Ekushey Padak Recipient Bangladeshi freedom fighter

QABM Rahman is a former Bangladeshi government official who was a freedom fighter. He was first the director and later the director general of Bangladesh Inland Water Transport Authority. He was the first chairman and managing director of Bangladesh Shipping Corporation.

The Bangladesh government awarded him the Ekushey Padak in 2022 for his important contribution in the war of liberation.

== Career ==
Rahman joined the then British-India Shipping as a cadet after pre-sea training at HMS Conway. After receiving the Master Mariner's Certificate, Mohammadi returned to the then Pakistan under the command of Al-Ahmadi of the Shipping Company. He then joined EPSC as marine superintendent. He later served as IWTA secretary and planning director. He went to India in early 1971 to join the Mujibnagar government. After the independence of Bangladesh he performed some important duties.

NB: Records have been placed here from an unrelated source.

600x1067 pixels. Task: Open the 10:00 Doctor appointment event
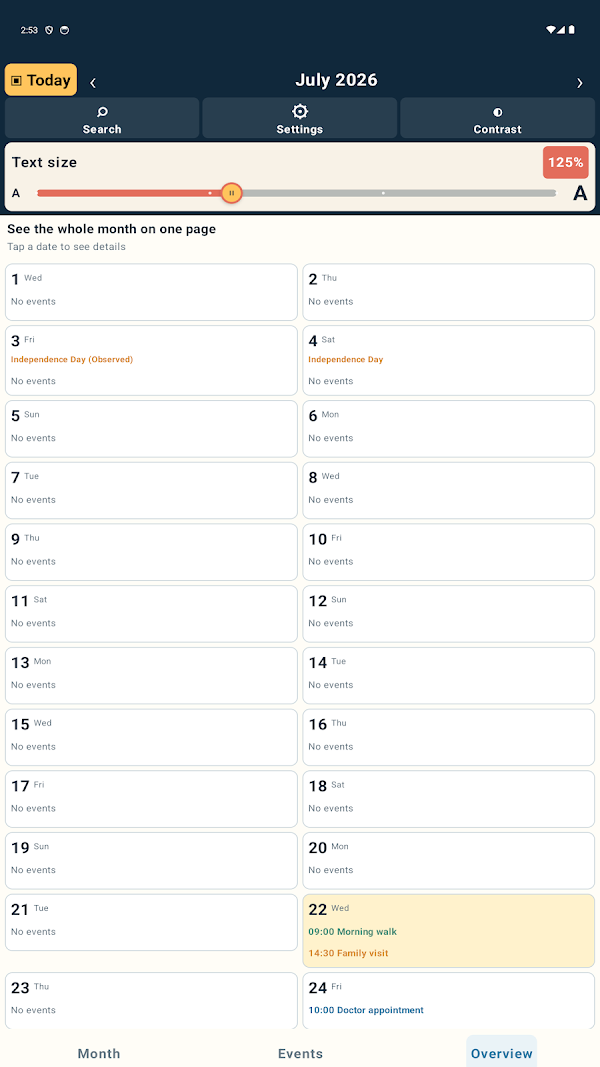pos(366,1010)
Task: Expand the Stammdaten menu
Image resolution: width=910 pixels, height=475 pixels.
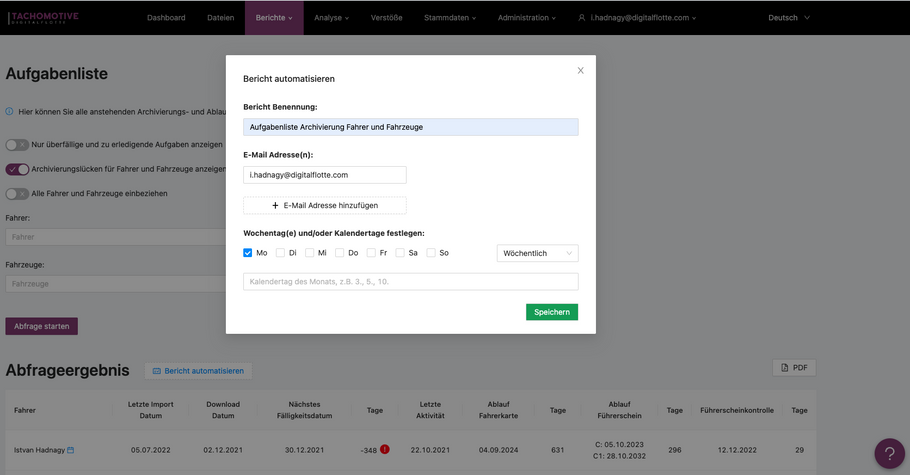Action: [449, 18]
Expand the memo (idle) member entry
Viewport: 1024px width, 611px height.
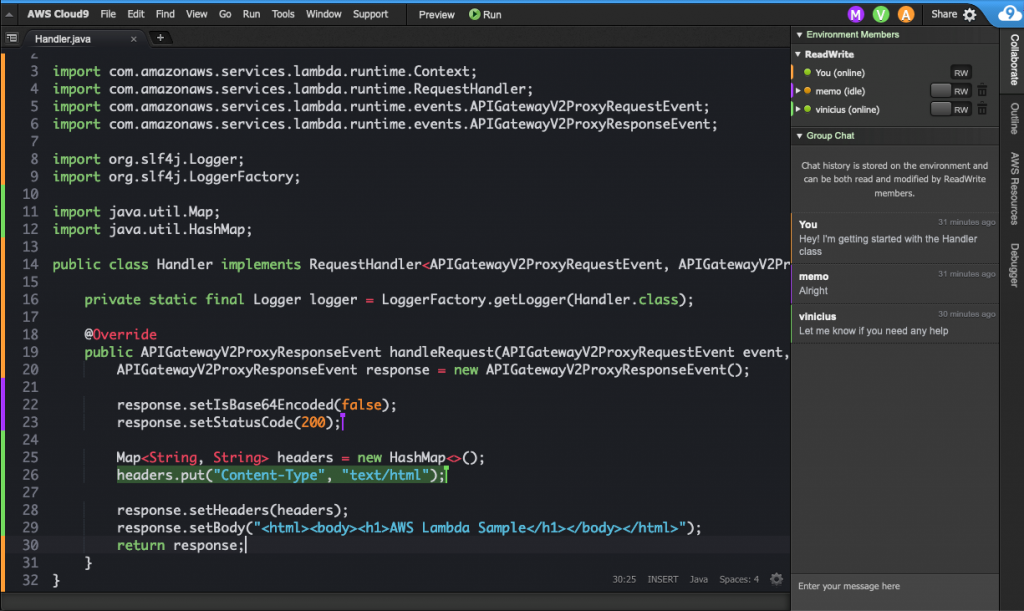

On 18 December 1971, eight top officials, including Rahman were sent from Calcutta to Dhaka as representatives of the Mujibnagar Government. with the goal was to establish government control over important installations. That was the first civil administration of the free Bangladesh government. Acting President Syed Nazrul Islam was represented by Abul Fateh. Cabinet Secretary Ruhul Quddus, first Inspector General of Police Abdul Khaleq, Establishment Secretary M Nurul Quader, Information and Broadcasting Secretary Anwarul Haque Khan, Finance Secretary K A Zaman and Director Civil Aviation Wing Commander S. R. Mirza were present.

He was first the director and later the director general of Bangladesh Inland Water Transport Authority. On his initiative Bangladesh Shipping Corporation was formed on 5 March 1972 and he served as the first chairman and managing director of Bangladesh Shipping Corporation. For some time he ran a ship-chartering business with some close associates.